Diamond Developers, the company behind Dubai’s Sustainable City, are set to build more eco-friendly communities in the UAE and export those projects to the wider MENA region.
Wassim Adlouni, a board member, said that the success of the development will play a key role in Dubai’s aims to establish itself as one of the most sustainable cities in the world by 2020.
Speaking at the Centre of Excellence for Green Development at the Canadian University of Dubai, he said: “The Sustainable City project will allow people to see an example of how sustainable living benefits residents, communities and businesses, and that it can be repeated all over the region.
“Our ultimate target is to use the successful project here in Dubai as a platform to build other cities here and in other parts of the world, like the rest of the MENA region.”
The Dubai Municipality recently formed a special committee for sustainability to study green initiatives, while the project received support from Dewa, the Government of Dubai Land Department and the RTA, which plans to build an electric shuttle between the community and Emirates Mall.
The construction of the first 100 of 500 townhouses at the site at Dubailand will be completed this year, with all residential buildings and the community centre built by 2015.
The Dh1.1 billion ($299.4 million) community will also include a school, a university, a planetarium, a country club and a community centre with retail and coffee shops.
The community also features a green belt with 20,000 trees and a 5,000 sq ft long water canal, a 600,000 sq ft solar park and water management system that will be recycled 100 per cent of waste water.
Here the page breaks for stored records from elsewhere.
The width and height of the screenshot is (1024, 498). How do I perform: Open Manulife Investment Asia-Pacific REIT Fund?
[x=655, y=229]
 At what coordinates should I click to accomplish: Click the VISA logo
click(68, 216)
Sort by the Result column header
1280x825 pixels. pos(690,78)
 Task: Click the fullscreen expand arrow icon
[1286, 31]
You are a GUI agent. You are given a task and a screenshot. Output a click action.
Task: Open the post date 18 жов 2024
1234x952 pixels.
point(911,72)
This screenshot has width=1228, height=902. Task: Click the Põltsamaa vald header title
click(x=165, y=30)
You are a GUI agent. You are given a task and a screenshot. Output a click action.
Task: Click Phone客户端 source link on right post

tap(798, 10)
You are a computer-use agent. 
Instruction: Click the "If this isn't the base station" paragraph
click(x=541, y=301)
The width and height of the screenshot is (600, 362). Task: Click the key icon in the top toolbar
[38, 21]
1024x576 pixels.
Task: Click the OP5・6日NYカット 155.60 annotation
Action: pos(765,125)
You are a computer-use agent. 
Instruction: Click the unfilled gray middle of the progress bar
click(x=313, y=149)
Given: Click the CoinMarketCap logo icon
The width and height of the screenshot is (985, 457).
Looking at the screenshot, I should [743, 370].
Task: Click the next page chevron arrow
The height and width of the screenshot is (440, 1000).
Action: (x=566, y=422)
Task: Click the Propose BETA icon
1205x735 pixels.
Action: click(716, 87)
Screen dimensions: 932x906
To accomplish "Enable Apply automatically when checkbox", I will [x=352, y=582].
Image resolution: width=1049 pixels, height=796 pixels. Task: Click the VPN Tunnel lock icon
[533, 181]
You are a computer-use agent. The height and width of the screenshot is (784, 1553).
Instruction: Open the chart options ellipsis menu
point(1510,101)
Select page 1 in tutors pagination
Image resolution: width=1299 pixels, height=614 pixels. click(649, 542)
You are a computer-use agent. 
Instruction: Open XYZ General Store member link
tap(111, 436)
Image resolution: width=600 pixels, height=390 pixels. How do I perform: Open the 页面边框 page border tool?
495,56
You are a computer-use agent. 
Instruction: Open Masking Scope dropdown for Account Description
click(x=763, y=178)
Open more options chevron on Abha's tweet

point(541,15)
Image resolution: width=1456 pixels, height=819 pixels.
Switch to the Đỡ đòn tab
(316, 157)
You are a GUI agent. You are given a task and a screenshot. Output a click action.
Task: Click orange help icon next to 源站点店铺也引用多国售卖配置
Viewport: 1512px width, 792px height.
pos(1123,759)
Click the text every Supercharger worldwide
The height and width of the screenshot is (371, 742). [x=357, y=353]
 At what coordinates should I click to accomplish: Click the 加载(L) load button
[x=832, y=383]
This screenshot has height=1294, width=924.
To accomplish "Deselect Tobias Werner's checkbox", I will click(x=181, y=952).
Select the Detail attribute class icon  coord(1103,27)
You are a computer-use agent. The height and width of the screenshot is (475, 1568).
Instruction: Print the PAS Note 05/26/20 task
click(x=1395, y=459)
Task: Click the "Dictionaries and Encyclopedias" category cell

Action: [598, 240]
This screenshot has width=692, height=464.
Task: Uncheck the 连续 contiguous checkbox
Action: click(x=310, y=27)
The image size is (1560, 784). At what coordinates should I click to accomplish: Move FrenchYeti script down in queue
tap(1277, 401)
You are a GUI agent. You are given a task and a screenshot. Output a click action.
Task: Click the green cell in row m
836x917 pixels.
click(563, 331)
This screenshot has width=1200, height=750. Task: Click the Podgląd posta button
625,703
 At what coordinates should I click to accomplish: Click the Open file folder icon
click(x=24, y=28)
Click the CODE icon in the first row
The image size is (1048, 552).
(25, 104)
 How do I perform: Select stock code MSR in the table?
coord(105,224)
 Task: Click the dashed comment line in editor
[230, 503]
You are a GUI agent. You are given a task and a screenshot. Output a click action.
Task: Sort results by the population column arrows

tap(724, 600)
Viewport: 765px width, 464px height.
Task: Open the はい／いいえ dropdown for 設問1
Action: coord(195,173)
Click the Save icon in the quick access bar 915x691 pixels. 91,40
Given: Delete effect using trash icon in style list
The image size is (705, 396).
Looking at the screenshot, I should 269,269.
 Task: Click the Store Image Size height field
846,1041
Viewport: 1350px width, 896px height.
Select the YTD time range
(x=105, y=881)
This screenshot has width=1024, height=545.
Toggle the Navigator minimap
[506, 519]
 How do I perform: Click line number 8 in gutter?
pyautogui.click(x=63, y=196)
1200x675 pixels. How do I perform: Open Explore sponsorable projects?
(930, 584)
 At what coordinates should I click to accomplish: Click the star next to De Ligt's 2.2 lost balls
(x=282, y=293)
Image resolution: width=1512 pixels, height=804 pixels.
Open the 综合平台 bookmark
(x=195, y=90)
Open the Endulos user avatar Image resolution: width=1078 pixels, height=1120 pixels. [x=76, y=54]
“The biggest challenge here and in other countries is that the end users are always looking to re-sell their units and get the benefits for the short term. Our target is to keep the residents for a long time. This will only happen when the community really benefits them and the environment," said Adlouni.
“Building green is very expensive, but we have managed to reduce costs to around those of traditional construction by properly researching different elements in the design - everything from insulation and energy-saving air conditioning units, to the direction of the sun and predominant wind direction,” he added.